Each RAID level offers a unique combination of performance and redundancy. RAID levels also vary by the number of disk drives they support.
This chapter provides a comparison of all the RAID levels supported by the Sun StorageTek RAID Manager software, and provides a basic overview of each to help you select the best level of protection for your storage system.
The chapter contains the following sections:
Use this table to select the RAID levels that are most appropriate for the logical drives on your storage space, based on the number of available disk drives and your requirements for performance and reliability.
Disk drive usage, read performance, and write performance depend on the number of drives in the logical drive. In general, the more drives, the better the performance.
More information about each RAID level is available beginning with Nonredundant Logical Drives (RAID 0).
A drive segment is a disk drive or portion of a disk drive that is used to create a logical drive. A disk drive can include both RAID segments (segments that are part of a logical drive) and available segments. Each segment can be part of only one logical drive at a time. If a disk drive is not part of any logical drive, the entire disk is an available segment.

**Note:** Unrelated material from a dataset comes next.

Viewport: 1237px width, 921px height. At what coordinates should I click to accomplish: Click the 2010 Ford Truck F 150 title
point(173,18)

A logical drive with RAID 0 includes two or more disk drives and provides data striping, where data is distributed evenly across the disk drives in equal-sized sections. However, RAID 0 arrays do not maintain redundant data, so they offer no data protection.
Compared to an equal-sized group of independent disks, a RAID 0 array provides improved I/O performance.

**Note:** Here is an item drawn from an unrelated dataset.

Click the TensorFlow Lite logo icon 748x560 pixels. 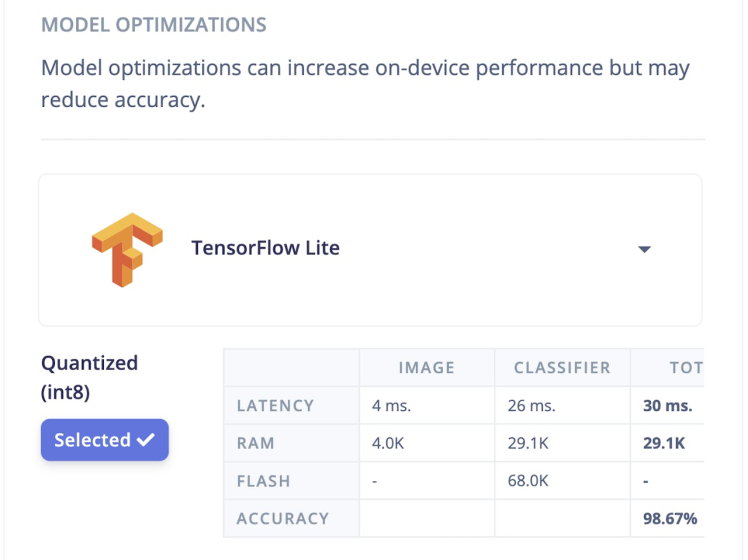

Drive segment size is limited to the size of the smallest disk drive in the logical drive. For instance, a logical drive with two 250 GB disk drives and two 400 GB disk drives can create a RAID 0 drive segment of 250 GB, for a total of 1000 GB for the volume, as shown in this figure.
FIGURE A-1 Nonredundant Logical Drives (RAID 0)
A RAID 1 logical drive is built from two disk drives, where one disk drive is a mirror of the other (the same data is stored on each disk drive). Compared to independent disk drives, RAID 1 logical drives provide improved performance, with twice the read rate and an equal write rate of single disks. However, capacity is only 50 percent of independent disk drives.
If the RAID 1 logical drive is built from different-sized disk drives, drive segment size is the size of the smaller disk drive, as shown in this figure.
FIGURE A-2 RAID 1 Logical Drives
A RAID 1 Enhanced (RAID 1E) logical drive--also referred to as a striped mirror--is similar to a RAID 1 logical drive except that data is both mirrored and striped, and more disk drives can be included. A RAID 1E logical drive can be built from three or more disk drives.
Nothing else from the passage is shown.